Op 9 mei 2012 stortte in Indonesië tijdens een demonstratievlucht het nieuwste Russische vliegtuig Sukhoi Superjet 100 neer. Er waren 45 passagiers aan boord uit 5 landen van de wereld, waaronder 8 Russen. Er werden geen overlevenden gevonden.
Het Russische regionale vliegtuig van de nieuwe generatie Superjet 100 maakte een demonstratietour door Aziatische landen. Hij bezocht Kazachstan, Pakistan, Birma en moest ook Laos en Vietnam bezoeken. Op 9 mei kwam het vliegtuig aan in Jakarta.
Demonstratievluchten werden uitgevoerd vanaf de luchthaven Hakim Perdanakusuma in de hoofdstad. De eerste duurde een half uur en ging goed. De tweede, gehouden op dezelfde dag, begon bij zonnig weer. Nadat het vliegtuig echter over de bergketen was gepasseerd, kwam het in een strook regen en mist terecht. 20 minuten na het begin van de vlucht vroeg de bemanning een afdalingsklaring aan bij de verkeersleider. Het vliegtuig vloog op een hoogte van 3000 meter en de bemanning probeerde blijkbaar krachtige cumuluswolken van onderaf te omzeilen, waarvan de bovengrens op die dag op een hoogte van 11, 1000 meter lag. De voering verdween uit de radarschermen 8 seconden na toestemming te verminderen tot 1, 8 duizend m.
De volgende ochtend werd het wrak van het vermiste vliegtuig gevonden op de westelijke helling van de berg Salak. Volgens de getuigenissen van reddingswerkers suggereert hun positie op een bijna verticaal oppervlak dat de voering plat viel, d.w.z. op het laatste moment probeerde de piloot scherp te klimmen om het vliegtuig van de botsing af te leiden.
Indonesische experts denken dat de oorzaak van de crash een fout van de bemanning was. Volgens hen zou het vliegtuig later afdalen, in het gebied van het strand van Pangadaran, aangezien de minimaal toegestane vlieghoogte in dit gebied 3, 3000 meter is.
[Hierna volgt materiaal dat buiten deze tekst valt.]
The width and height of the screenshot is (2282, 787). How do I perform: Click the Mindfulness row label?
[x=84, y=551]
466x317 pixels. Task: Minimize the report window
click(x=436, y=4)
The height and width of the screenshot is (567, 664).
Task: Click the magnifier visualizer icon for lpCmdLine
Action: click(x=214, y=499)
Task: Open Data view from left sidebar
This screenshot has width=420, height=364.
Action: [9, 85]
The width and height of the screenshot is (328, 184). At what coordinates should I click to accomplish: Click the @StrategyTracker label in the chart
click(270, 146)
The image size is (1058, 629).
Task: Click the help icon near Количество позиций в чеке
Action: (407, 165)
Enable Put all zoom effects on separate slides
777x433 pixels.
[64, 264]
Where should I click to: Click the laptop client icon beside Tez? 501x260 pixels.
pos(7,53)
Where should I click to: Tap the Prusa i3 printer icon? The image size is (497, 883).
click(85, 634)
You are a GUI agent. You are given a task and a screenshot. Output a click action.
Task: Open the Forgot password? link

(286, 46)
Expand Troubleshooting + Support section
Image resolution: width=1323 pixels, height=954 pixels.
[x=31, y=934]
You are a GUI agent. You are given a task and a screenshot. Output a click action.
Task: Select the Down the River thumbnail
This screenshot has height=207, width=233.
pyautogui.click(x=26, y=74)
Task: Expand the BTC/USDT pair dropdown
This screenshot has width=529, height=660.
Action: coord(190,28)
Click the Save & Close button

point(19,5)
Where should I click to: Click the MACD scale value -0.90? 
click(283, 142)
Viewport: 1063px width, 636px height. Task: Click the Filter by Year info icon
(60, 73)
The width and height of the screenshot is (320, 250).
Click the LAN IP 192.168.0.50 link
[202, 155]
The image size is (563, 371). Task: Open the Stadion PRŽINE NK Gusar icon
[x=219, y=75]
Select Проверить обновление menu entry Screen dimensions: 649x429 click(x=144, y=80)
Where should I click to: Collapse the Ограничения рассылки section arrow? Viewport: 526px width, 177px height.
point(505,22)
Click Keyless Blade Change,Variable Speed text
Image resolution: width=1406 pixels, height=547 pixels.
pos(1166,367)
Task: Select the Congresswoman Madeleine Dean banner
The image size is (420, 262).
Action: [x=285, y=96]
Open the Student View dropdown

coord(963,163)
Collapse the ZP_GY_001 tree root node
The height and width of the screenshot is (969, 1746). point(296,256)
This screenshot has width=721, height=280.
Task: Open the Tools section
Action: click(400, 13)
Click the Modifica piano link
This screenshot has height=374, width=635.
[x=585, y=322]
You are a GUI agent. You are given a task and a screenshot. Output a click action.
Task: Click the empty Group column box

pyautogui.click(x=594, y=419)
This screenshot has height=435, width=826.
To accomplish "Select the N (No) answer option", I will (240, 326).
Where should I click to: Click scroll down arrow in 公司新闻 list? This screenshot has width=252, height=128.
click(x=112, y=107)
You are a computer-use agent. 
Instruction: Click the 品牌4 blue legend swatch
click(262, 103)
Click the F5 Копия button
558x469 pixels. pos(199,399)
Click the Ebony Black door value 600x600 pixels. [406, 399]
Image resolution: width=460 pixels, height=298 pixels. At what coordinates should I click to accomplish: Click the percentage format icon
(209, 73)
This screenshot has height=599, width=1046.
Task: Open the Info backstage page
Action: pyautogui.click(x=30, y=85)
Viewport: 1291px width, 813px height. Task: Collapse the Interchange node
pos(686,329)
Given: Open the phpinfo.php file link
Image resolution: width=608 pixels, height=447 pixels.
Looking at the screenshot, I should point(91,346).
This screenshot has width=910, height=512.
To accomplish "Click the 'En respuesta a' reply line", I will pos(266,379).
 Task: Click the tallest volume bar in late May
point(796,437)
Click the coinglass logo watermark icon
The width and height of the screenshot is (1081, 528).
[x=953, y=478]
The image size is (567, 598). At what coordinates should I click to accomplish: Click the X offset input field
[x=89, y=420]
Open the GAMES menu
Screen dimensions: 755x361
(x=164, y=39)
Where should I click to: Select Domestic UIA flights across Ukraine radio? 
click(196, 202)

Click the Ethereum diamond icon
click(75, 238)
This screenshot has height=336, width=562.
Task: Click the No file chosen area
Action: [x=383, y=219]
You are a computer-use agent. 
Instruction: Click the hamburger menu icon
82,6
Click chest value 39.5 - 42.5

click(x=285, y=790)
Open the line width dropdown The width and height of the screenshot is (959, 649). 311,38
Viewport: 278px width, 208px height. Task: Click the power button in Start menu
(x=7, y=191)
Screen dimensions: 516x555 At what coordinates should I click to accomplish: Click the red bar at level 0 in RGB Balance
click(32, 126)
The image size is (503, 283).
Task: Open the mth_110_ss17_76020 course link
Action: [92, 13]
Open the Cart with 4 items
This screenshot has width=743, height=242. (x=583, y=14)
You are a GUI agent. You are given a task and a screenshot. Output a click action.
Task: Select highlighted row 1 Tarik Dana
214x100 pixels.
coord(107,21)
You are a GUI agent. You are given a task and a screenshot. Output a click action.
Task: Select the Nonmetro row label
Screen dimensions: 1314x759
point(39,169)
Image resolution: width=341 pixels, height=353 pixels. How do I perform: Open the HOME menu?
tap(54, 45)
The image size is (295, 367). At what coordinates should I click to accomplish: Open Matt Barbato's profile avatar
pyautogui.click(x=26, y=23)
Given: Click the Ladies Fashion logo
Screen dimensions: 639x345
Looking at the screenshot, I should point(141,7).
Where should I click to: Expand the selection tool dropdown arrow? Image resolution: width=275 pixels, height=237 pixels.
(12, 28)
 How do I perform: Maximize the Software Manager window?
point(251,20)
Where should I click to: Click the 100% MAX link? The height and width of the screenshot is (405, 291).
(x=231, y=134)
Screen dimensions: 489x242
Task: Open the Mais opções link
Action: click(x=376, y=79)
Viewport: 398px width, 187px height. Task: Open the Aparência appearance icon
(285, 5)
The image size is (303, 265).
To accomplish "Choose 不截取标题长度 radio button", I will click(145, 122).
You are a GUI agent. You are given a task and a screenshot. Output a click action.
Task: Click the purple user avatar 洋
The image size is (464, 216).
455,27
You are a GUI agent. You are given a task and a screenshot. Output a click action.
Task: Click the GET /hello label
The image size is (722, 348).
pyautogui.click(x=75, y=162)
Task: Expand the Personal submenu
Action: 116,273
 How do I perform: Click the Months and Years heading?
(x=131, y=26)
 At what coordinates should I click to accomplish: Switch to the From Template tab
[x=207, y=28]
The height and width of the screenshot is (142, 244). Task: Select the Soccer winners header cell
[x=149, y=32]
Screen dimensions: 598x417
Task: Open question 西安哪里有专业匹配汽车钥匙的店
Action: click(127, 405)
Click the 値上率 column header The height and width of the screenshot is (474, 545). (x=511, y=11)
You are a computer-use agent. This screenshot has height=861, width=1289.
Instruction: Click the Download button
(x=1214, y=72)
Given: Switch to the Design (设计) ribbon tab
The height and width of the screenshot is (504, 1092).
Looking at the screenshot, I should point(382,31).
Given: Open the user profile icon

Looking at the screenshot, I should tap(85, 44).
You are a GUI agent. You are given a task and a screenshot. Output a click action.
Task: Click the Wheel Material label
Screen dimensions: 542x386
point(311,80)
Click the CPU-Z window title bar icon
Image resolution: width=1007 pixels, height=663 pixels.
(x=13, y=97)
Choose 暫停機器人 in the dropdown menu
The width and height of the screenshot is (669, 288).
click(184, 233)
Op 11 mei simuleerden Russische luchtvaartexperts van het Air Personnel Training Center de laatste vlucht van het SSJ-100-vliegtuig op een speciale simulator. Ze concludeerden ook dat een fout van de bemanning de oorzaak was van de tragedie. Aan boord is een beveiligingssysteem geïnstalleerd. Alle signalen worden gedupliceerd. Bij een obstakel wordt een bericht weergegeven op het centrale display en wordt de gesproken informant geactiveerd. Het is simpelweg onmogelijk om het signaal van het waarschuwingssysteem niet op te merken. Experts zijn ervan overtuigd dat dit niet de schuld van de controller is, omdat ze alleen de hoogte en de daalsnelheid geven. De verhoging van het reliëf moet in de voering BPMR worden verwerkt. Het uitgevoerde experiment is onofficieel, de deelnemers probeerden alleen de oorzaak van de ramp voor zichzelf op te helderen.
Vluchtveiligheidsspecialist Vladimir Gerasimov is, rekening houdend met de momenteel beschikbare feiten, ook van mening dat de bemanning de veiligheidsnormen voor vluchten in bergachtig terrein heeft geschonden. Aangezien het een gecontroleerde vlucht was en de bemanning geen storingen heeft gemeld, is dit geen technisch probleem, maar een fout van de piloot.
Geëerde testpiloot, Held van Rusland Anatoly Knyshov, heeft echter een ander standpunt. Hij zegt dat de SSJ-100 werd gevlogen door een zeer ervaren bemanning. En niet alleen door piloten, maar ook door gronddiensten moet rekening worden gehouden met het terrein en de weersomstandigheden. Als het vliegtuig de uiterste peiling bereikt, is de verkeersleider verplicht de bemanning te waarschuwen om niet de gelegenheid te geven de koers te verlaten en vooral te dalen. Daarnaast is de deskundige van mening dat bliksemontladingen kunnen leiden tot het uitvallen van het beveiligingssysteem. Hierdoor is het mogelijk dat de bemanning niet over volledige informatie beschikte over hun locatie en wat er te wachten stond.
Tot op heden zijn beide vluchtrecorders gevonden. Hun decodering zal worden uitgevoerd door specialisten van het laboratorium in Jakarta in samenwerking met Russische experts. Het is mogelijk dat ze na voltooiing van het werk de exacte reden voor de val van de SSJ-100 kunnen noemen. Maar tot nu toe is het onmogelijk om dit te doen.